[RECORDS SUPPLIED]:
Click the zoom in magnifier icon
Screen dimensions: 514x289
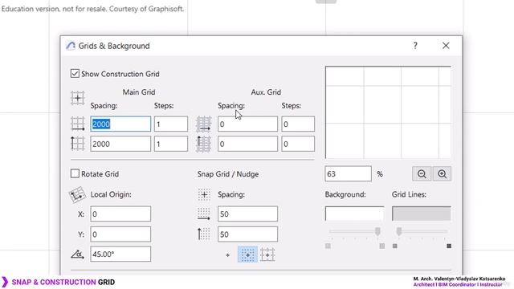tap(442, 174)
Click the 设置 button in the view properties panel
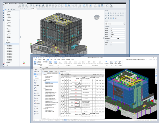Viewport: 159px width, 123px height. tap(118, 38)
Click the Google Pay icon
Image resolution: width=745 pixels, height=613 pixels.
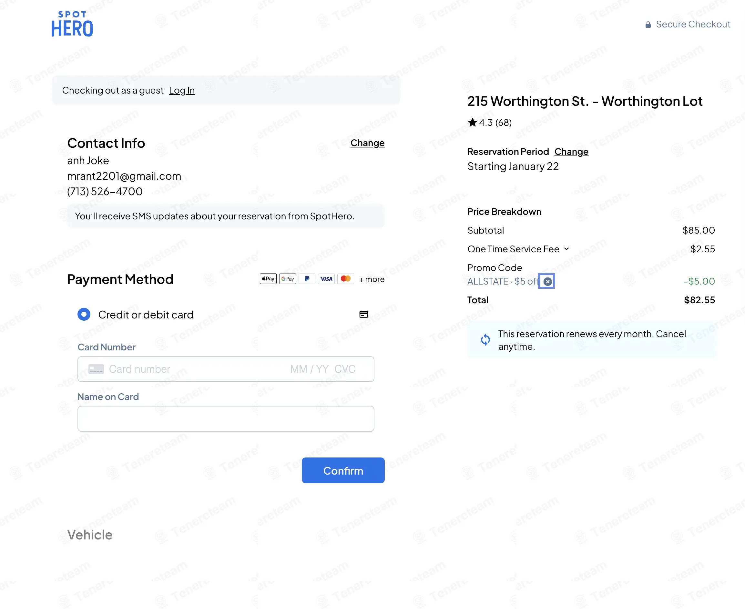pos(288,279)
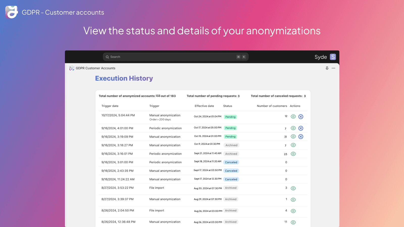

[YOUR GOAL]: Track down every line in the entries that includes the string "icon", and copy it.

[WRITTEN SOLUTION]:
Click the zoom in magnifier icon
Click the Google Pay icon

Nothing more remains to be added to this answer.